Question écrite n° 14426 de M. Georges Mouly (Corrèze - RDSE)

publiée dans le JO Sénat du 04/11/2004 - page 2516

M. Georges Mouly attire l'attention de M. le ministre délégué au logement et à la ville sur les difficultés rencontrées par les candidats à la construction d'une maison individuelle pour trouver une assurance dommage ouvrage lorsqu'ils réalisent leur projet en recourant à des entreprises séparées avec ou sans maître d'oeuvre. Alors que la loi impose la souscription d'une assurance dommage ouvrage, le marché ne permet pas de s'assurer. La situation ne cesse de se détériorer et il lui demande s'il envisage d'engager une réflexion sur le bien-fondé de l'assurance dommage ouvrage et sur les modalités d''intervention des assureurs.

Transmise au Ministère de l'équipement, des transports, de l'aménagement du territoire, du tourisme et de la mer



Réponse du Ministère de l'équipement, des transports, de l'aménagement du territoire, du tourisme et de la mer

publiée dans le JO Sénat du 17/02/2005 - page 483

La souscription de l'assurance dommage-ouvrage est obligatoire pour le maître d'ouvrage.
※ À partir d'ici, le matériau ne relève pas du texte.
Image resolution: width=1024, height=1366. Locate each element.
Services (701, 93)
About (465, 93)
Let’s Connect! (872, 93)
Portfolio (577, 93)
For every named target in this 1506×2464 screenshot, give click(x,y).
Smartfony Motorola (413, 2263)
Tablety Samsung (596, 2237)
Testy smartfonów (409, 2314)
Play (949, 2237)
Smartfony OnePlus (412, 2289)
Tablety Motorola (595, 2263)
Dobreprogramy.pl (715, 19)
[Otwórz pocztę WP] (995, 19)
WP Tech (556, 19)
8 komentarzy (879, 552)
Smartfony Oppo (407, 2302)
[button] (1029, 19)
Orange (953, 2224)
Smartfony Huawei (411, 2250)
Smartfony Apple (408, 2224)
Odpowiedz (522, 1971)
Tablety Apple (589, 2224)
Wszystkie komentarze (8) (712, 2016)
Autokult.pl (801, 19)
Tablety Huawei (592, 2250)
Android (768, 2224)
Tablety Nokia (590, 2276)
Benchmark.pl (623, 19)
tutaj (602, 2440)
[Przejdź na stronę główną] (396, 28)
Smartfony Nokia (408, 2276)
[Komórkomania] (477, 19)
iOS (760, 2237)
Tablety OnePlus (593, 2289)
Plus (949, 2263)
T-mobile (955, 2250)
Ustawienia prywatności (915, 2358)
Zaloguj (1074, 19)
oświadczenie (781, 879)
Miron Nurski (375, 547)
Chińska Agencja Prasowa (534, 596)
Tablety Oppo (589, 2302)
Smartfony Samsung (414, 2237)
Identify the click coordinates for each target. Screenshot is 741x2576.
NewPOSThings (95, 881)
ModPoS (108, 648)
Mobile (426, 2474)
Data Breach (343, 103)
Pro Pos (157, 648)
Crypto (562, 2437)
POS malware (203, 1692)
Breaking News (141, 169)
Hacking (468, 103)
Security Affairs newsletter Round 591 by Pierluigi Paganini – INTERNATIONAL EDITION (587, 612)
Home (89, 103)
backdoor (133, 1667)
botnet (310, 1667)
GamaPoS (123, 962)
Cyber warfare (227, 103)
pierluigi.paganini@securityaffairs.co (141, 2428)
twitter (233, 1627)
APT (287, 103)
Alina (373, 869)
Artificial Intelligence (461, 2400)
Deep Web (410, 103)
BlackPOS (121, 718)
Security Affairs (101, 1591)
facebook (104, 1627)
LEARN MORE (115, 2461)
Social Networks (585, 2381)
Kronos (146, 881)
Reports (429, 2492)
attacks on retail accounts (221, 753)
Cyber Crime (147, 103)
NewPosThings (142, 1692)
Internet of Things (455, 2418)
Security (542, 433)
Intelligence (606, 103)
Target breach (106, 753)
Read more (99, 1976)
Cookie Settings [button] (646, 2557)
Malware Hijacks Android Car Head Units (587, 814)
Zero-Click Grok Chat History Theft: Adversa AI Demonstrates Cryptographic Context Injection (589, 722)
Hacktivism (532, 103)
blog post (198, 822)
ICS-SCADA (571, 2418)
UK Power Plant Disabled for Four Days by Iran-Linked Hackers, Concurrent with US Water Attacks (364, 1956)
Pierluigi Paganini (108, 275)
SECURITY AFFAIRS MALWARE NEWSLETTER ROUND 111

En cas de refus d'un assureur de couvrir le risque décennal, les assujettis à l'obligation d'assurance disposent d'un moyen coercitif. En effet, le législateur a prévu que le bureau central de tarification fixe, à la demande de l'assuré, le montant de la prime moyennant laquelle l'entreprise d'assurance est tenue de garantir le risque qui lui a été proposé. Le Gouvernement n'envisage pas de revenir sur ce dispositif et reste au demeurant persuadé du bien-fondé de l'assurance dommage-ouvrage qui constitue une garantie de préfinancement rapide des travaux de réparation de nature décennale et qui est protectrice du particulier, maître d'ouvrage.